When Marneffe had gone back to his room, the Mayor took Valérie's hands in his and kissed them, leaving traces of tears there as he raised his head.

‘Everything in your own name!' he said.

‘That is the way to love,' she murmured in his ear. ‘Well, love for love. Hulot is below, in the street. The poor old fellow is waiting, hoping to come up when I place a candle at one of my bedroom windows. I give you permission to tell him that you are the only man I love. He will never dream of believing you, so take him to the rue du Dauphin, give him proofs, sink him without trace. I allow you – no, I command you to do it. That great walrus bores me, bores me to extinction. Keep your man close in the rue du Dauphin for the whole night, roast him over a slow fire, take your revenge for Josépha's carrying off. It will perhaps be the death of Hulot, but we shall be saving his wife and children from utter ruin. You know that Madame Hulot is working for her living?…'

‘Oh, poor lady! Upon my word, that's dreadful!' exclaimed Crevel, his native good nature reviving.

‘If you love me, Célestin,' she said in a whisper, lightly touching Crevel's ear with her lips as she spoke, ‘keep him away, or I am lost. Marneffe is suspicious, and Hector has the key of the carriage entrance door and means to come back!'

Crevel clasped Madame Marneffe in his arms, and left, walking on air. Valérie accompanied him fondly as far as the landing, and then like a woman magnetically attracted, unable to break free, followed him to the first floor, and on to the foot of the staircase.

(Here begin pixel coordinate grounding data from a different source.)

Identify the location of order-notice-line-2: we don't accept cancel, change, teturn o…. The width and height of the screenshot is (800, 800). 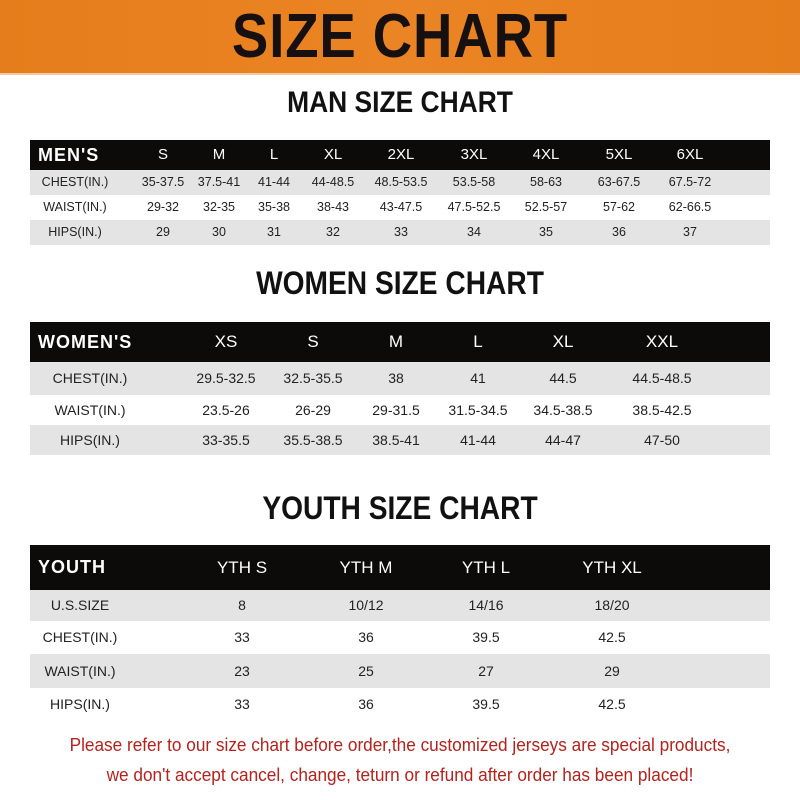
(400, 774).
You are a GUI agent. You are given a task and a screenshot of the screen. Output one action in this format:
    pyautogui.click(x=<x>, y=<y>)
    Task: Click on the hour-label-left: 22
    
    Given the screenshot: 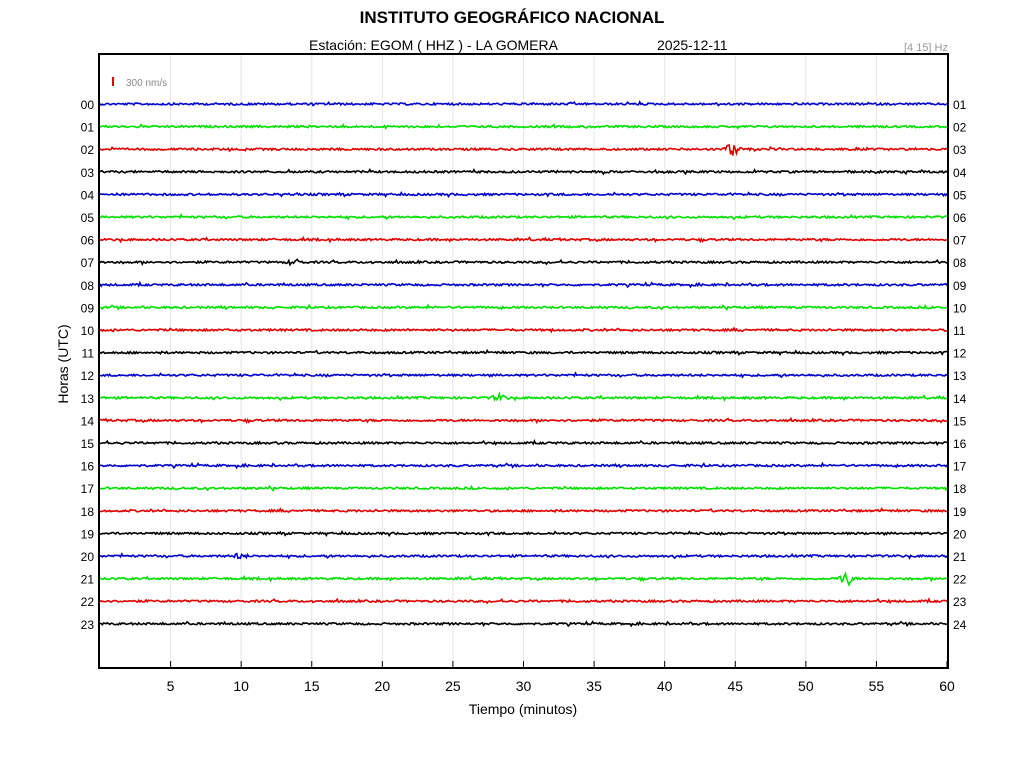 What is the action you would take?
    pyautogui.click(x=88, y=602)
    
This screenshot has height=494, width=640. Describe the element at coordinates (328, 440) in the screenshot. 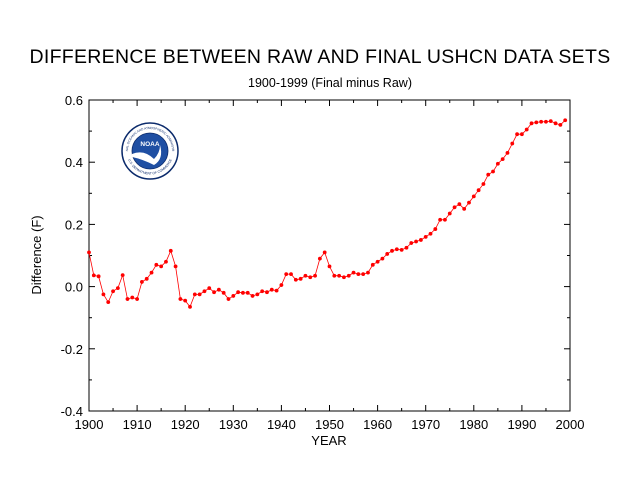

I see `x-axis-title: YEAR` at that location.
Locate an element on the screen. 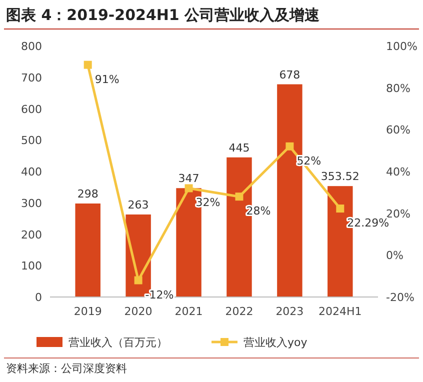 The width and height of the screenshot is (423, 382). y-tick-label: 700 is located at coordinates (32, 78).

‘My own Valérie, go upstairs again! Don't compromise yourself in the porters' eyes.… Go back, my life and my wealth, everything is for you.… Go back, my duchess!'

‘Madame Olivier!' called Valérie softly when the door had closed behind him.

‘Why, Madame! You here?' said Madame Olivier, in surprise.

‘Bolt the big door top and bottom, and don't open it again.'

‘Very well, Madame.'

When the door was bolted, Madame Olivier told the story of how the high official had stooped to trying to bribe her.